Q: How does Amazon Transcribe interact with other AWS products?
Amazon Transcribe converts audio input into text, which opens the door for various text analytics applications on voice input. For instance, by using Amazon Comprehend on the converted text data from Amazon Transcribe, customers can perform sentiment analysis or extract entities and key phrases. Similarly, by integrating with Amazon Translate and Amazon Polly, customers can accept voice input in one language, translate it into another and generate voice output, effectively enabling multi-lingual conversations. It is also possible to integrate Amazon Transcribe with Amazon Elasticsearch to index and perform text based search across audio/video library.
Q: What else should I know before using Amazon Transcribe service?

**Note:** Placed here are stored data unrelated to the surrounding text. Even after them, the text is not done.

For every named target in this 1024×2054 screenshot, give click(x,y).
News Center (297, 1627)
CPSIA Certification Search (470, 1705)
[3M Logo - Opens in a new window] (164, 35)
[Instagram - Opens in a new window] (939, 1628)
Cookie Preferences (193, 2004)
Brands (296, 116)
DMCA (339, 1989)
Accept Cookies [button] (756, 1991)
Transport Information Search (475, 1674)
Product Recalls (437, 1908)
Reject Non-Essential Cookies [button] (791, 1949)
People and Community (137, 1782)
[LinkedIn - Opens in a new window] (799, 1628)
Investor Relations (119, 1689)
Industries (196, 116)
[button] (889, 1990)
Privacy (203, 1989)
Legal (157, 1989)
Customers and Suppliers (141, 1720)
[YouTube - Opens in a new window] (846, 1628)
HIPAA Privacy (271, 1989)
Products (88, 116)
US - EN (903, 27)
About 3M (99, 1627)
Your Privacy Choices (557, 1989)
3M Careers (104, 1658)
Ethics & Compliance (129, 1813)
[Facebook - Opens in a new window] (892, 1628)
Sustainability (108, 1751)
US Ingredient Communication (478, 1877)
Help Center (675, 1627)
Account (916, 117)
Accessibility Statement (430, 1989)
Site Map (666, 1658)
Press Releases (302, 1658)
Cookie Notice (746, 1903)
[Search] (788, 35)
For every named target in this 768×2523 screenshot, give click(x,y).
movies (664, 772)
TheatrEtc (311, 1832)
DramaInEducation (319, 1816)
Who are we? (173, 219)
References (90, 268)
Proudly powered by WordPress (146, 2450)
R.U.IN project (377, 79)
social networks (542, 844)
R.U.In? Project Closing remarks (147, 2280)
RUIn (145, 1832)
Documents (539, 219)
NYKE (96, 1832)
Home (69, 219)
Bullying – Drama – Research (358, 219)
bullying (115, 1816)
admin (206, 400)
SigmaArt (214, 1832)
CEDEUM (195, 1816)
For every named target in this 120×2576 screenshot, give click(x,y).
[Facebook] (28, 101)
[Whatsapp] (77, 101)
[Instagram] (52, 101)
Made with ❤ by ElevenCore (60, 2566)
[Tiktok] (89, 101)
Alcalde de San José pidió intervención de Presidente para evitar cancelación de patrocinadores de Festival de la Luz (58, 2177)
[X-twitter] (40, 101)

Amazon Transcribe service is designed to handle a wide range of speech and acoustic characteristics, including variations in volume, pitch, and speaking rate. The quality and content of the audio signal (including but not limited to factors such as background noise, overlapping speakers, accented speech, or switches between languages within a single audio file) may affect the accuracy of service output. We are constantly updating the service to improve its ability to accommodate additional acoustic variation and content types.
Using Amazon Transcribe
Q: How will developers access Transcribe?
The easiest way to get started with Amazon Transcribe is to submit a job using the console to transcribe an audio file. You can also call the service directly from the AWS Command Line Interface, or use one of the supported SDKs of your choice to integrate with your applications. Either way, you can start using Amazon Transcribe to generate automated transcripts for your audio files with just a few lines of code.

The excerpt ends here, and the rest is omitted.